Het zuchtende geluid van de golven, dat via de open veranda hoog op de heuvel te horen was, werd gedempt. Kamida voelde de statische elektriciteit in de kamer toenemen. De sfeer werd geladen. Zijn hand verstrakte rond het beeldje in zijn handen: een afbeelding van de godin Pele, de vuurgodin uit de mythologieën van veel eilanden.
Toen zoemden de stemmen in zijn oude, nooit vergeten taal in zijn oren. De spoken verdrongen zich overal om hem heen.
Kamida had de spookbeelden nooit rechtstreeks gezien, maar stelde zich hun verschillende schaduwen voor - hij nam hun echo's waar met andere zintuigen dan zijn verbrande oogzenuwen. Hij wist dat de geesten gezichten hadden die op het moment van de kernexplosie, toen elke cel een inferno werd, tot een gil waren verstijfd. Hij zag niet het felle witte licht dat zijn eigen gezicht overspoelde toen de spoken voor hem rondzwermden en zijn huis in een laaiend, koud licht baadden.
Maar de geestverschijningen deden hem geen kwaad. Deze geesten kwamen niet vernietigen. Vanavond niet. Ze hadden een heel ander doel: ze konden Ryan Kamida - de enige overlevende van zijn volk - gebruiken.
De gezichten maakten zich stuk voor stuk uit de gloeiende, kolkende wolk los. Ze zweefden voor zijn gezicht, zeiden hoe ze heetten, vertelden wie ze geweest waren, beschreven de overwinningen en nederlagen van hun levens en hun gestolen dromen.

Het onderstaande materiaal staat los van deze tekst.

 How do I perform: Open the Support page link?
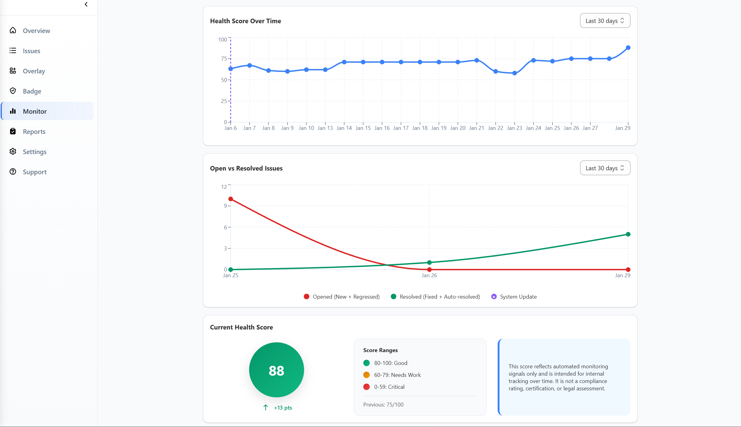point(35,172)
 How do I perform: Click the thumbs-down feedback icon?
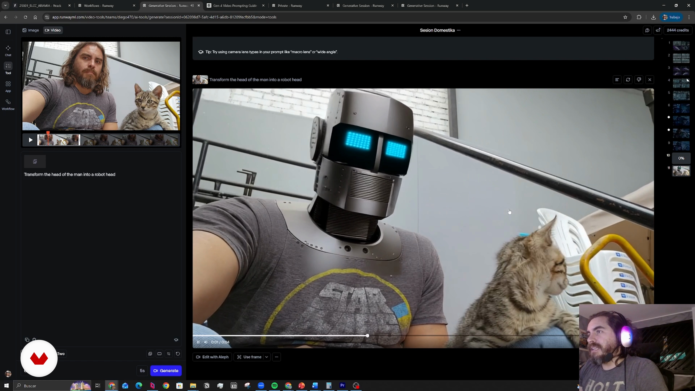pos(639,80)
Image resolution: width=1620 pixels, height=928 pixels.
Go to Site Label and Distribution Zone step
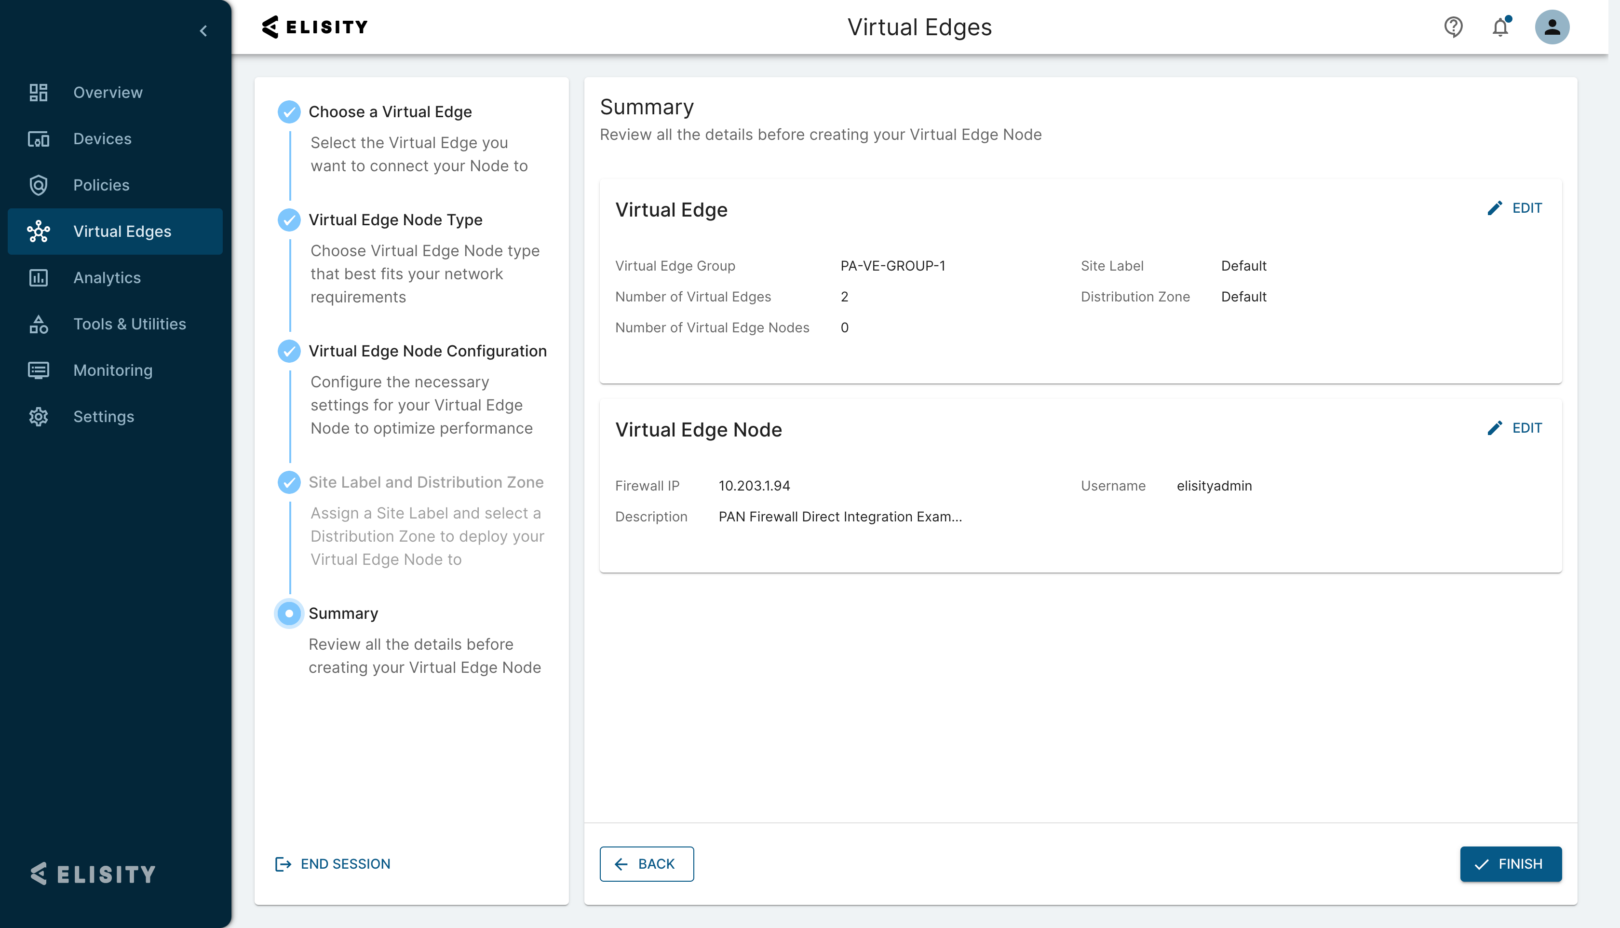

De levens van zijn mensen waren afgesneden, maar hun geesten beleefden elk moment opnieuw, en ze dwongen Kamida om overal getuige van te zijn. Hij was hun geheugen.
Het atol Enika was nooit dichtbevolkt geweest, maar het aantal veeleisende geesten leek almaar te groeien, en ze dwongen hem één voor één om aan hun levens, hun namen te denken ... zoals ze al veertig jaar lang elke avond deden.
Ryan Kamida zat machteloos in zijn stoel en omklemde het kleine beeldje van Pele. Hij kon niets anders doen dan luisteren.